Please note: there may be some adjustments to the teaching arrangements published in the course catalogue for 2020-21. Given current circumstances related to the Covid-19 pandemic it is anticipated that some usual arrangements for teaching on campus will be modified to ensure the safety and wellbeing of students and staff on campus; further adjustments may also be necessary, or beneficial, during the course of the academic year as national requirements relating to management of the pandemic are revised.

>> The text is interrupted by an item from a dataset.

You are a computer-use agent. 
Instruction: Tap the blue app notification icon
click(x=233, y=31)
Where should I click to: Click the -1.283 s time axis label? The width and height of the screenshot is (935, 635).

'The scum of the earth': refugees and statelessness in world history, c.1900-1951 HIST4240

  • Academic Session: 2020-21
  • School: School of Humanities
  • Credits: 20
  • Level: Level 4 (SCQF level 10)
  • Typically Offered: Either Semester 1 or Semester 2
  • Available to Visiting Students: Yes
  • Available to Erasmus Students: Yes

Short Description

This course investigates the history of refugees and statelessness in the first half of the twentieth century, from the late Ottoman refugee crises around 1900 to the 1951 United Nations refugee convention. Adopting a comparative approach, it addresses population displacement as a key process in modern history, one which relates to nationalism, conflict, state formation, humanitarianism, and the development of international institutions.

Timetable

10x one-hour lectures; 10x one-hour seminars per week over 10 weeks as scheduled on MyCampus

Requirements of Entry

Available to all students fulfilling requirements for Honours entry into History, and by arrangement to visiting students or students of other Honours programmes.

Excluded Courses

None

Co-requisites

None

Assessment

Four 400-word seminar tasks to develop critical research skills, completed in the second half of the course will constitute the portfolio (total: 1,600 words) - 40%

Essay including primary source material and critical reflection on research process (3,500 words) - 60%

Main Assessment In: April/May

Are reassessment opportunities available for all summative assessments? Not applicable

Reassessments are normally available for all courses, except those which contribute to the Honours classification. For non-Honours courses, students are offered reassessment in all or any of the components of assessment if the satisfactory (threshold) grade for the overall course is not achieved at the first attempt. This is normally grade D3 for undergraduate students and grade C3 for postgraduate students. Exceptionally it may not be possible to offer reassessment of some coursework items, in which case the mark achieved at the first attempt will be counted towards the final course grade. Any such exceptions for this course are described below. 

Course Aims

This course will provide the opportunity for students to:

 

■ Gain a detailed knowledge and understanding of the history of refugees and statelessness in the first half of the twentieth century

■ Develop analytical skills, especially through learning to construct valid analytical comparisons across a range of different empirical cases

■ Develop a methodological awareness of the range of different approaches that are required by different kinds of primary source, and of the challenges posed to historians by the uneven production and archiving of sources

■ Consolidate a critical understanding of how historians frame a historical enquiry, present and support interpretations of past events, and advance historiographical debate

■ Consolidate primary research skills and develop a reflective understanding of their value in historical research and a wide range of other spheres

Intended Learning Outcomes of Course

By the end of this course students will be able to:

 

■ Identify key aspects of the role mass population displacement has played in modern history, relating it to state formation, conflict, nationalism, and the development of international institutions

■ Make analytical comparisons across different cases of population displacement, and of responses to it by states, international organizations, and displaced persons themselves

■ Recognize the methodological challenges implicit in the study of population displacement and evaluate the success or otherwise of historians' attempts to overcome them, especially in ways that recover the voices of the displaced

■ Critically summarize and contextualize a range of historiographical arguments, and use them to frame a productive research question and identify sources that could be used to pursue it

■ Independently locate relevant primary materials relating to the subject, assessing the reliability of their source

Minimum Requirement for Award of Credits

Students must submit at least 75% by weight of the components (including examinations) of the course's summative assessment.